● WHAT NEEDS TO BE DONE
Copy everything from the line containing "Toggle the select-all checkbox in the header" down to the line containing "Where should I", swapping "header" for "toolbar" and leaving the rest unchanged.

● INFORMATION GIVEN
════

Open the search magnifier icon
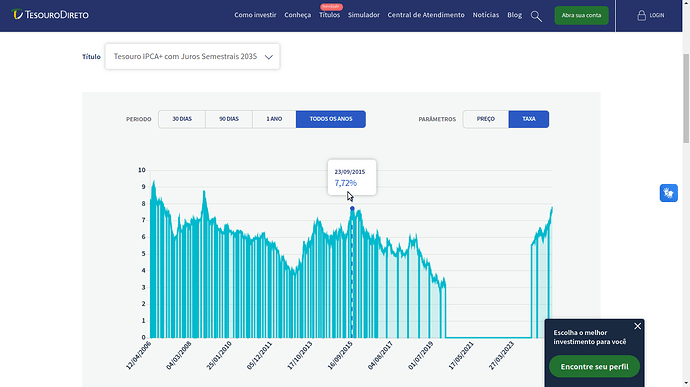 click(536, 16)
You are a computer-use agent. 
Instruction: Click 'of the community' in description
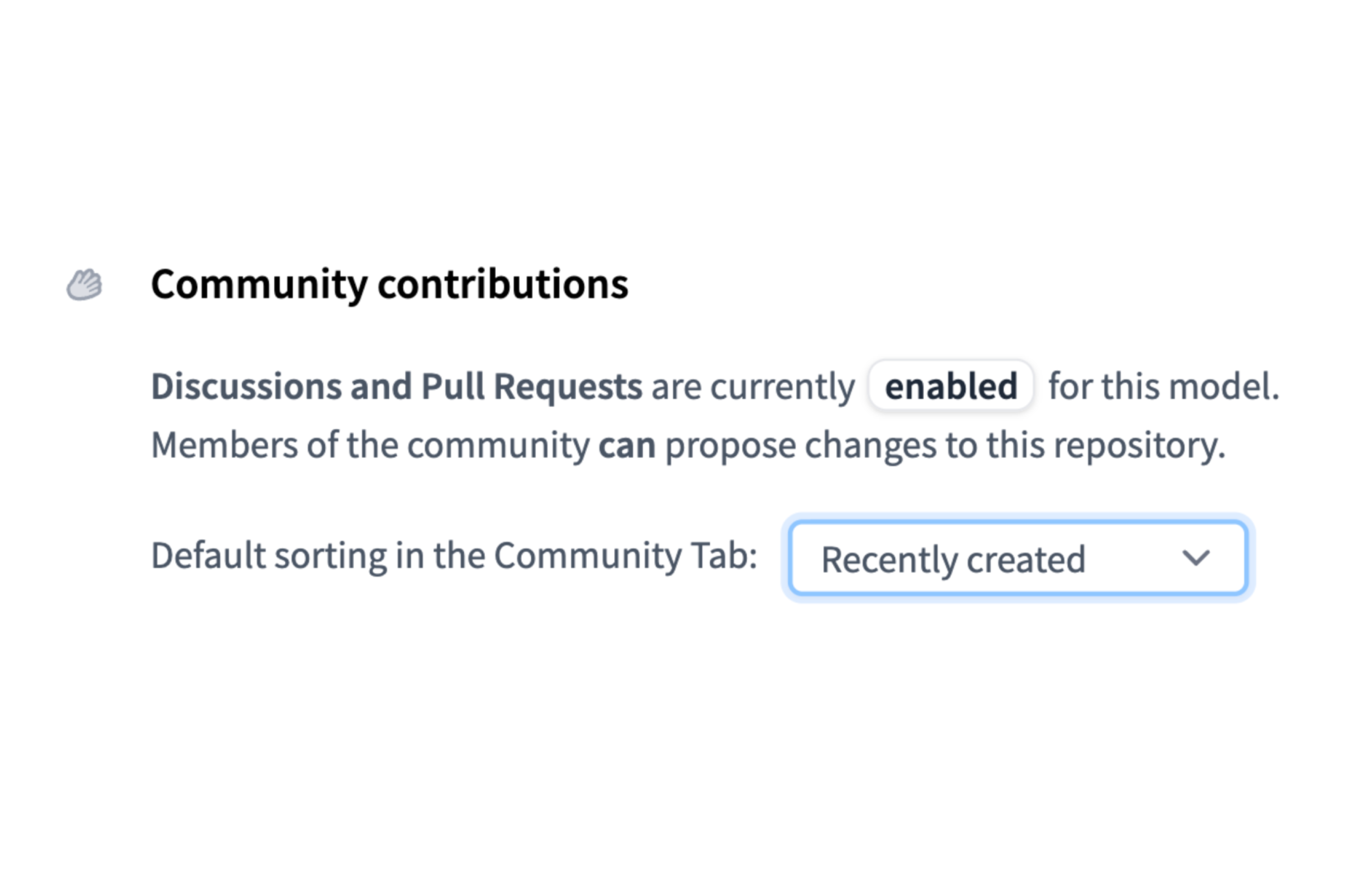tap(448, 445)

════

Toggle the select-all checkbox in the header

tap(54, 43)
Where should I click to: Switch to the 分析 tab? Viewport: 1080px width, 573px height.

════

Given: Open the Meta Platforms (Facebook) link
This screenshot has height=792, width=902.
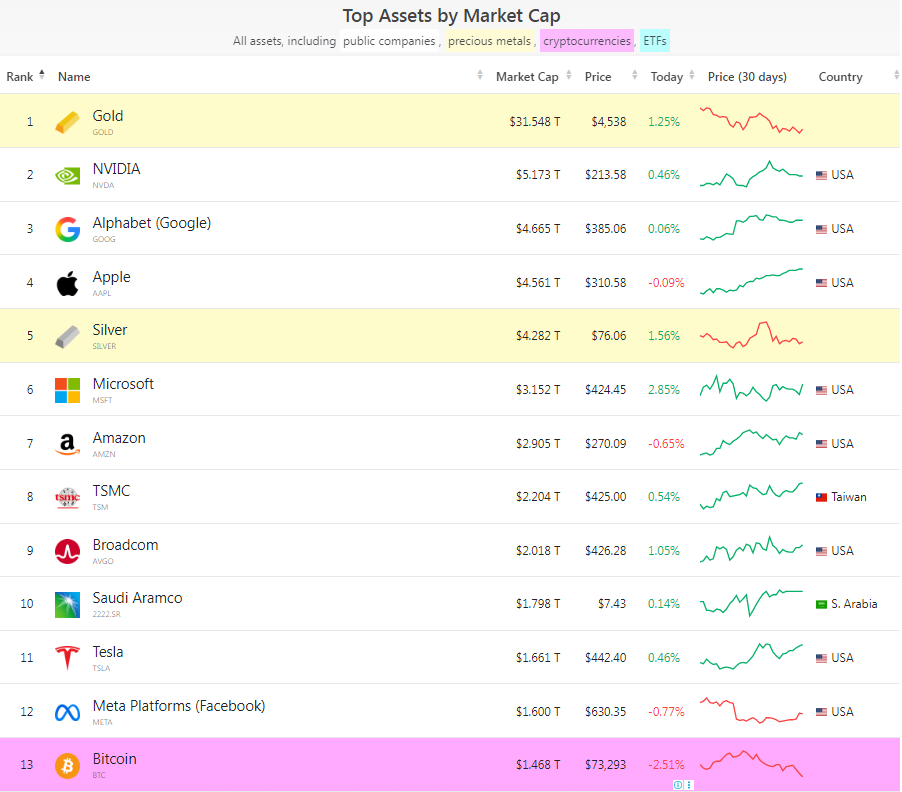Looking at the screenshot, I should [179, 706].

════

● IN RESPONSE
Toggle the select-all checkbox in the toolbar

tap(54, 43)
Where should I click to: Switch to the 分析 tab? Viewport: 1080px width, 573px height.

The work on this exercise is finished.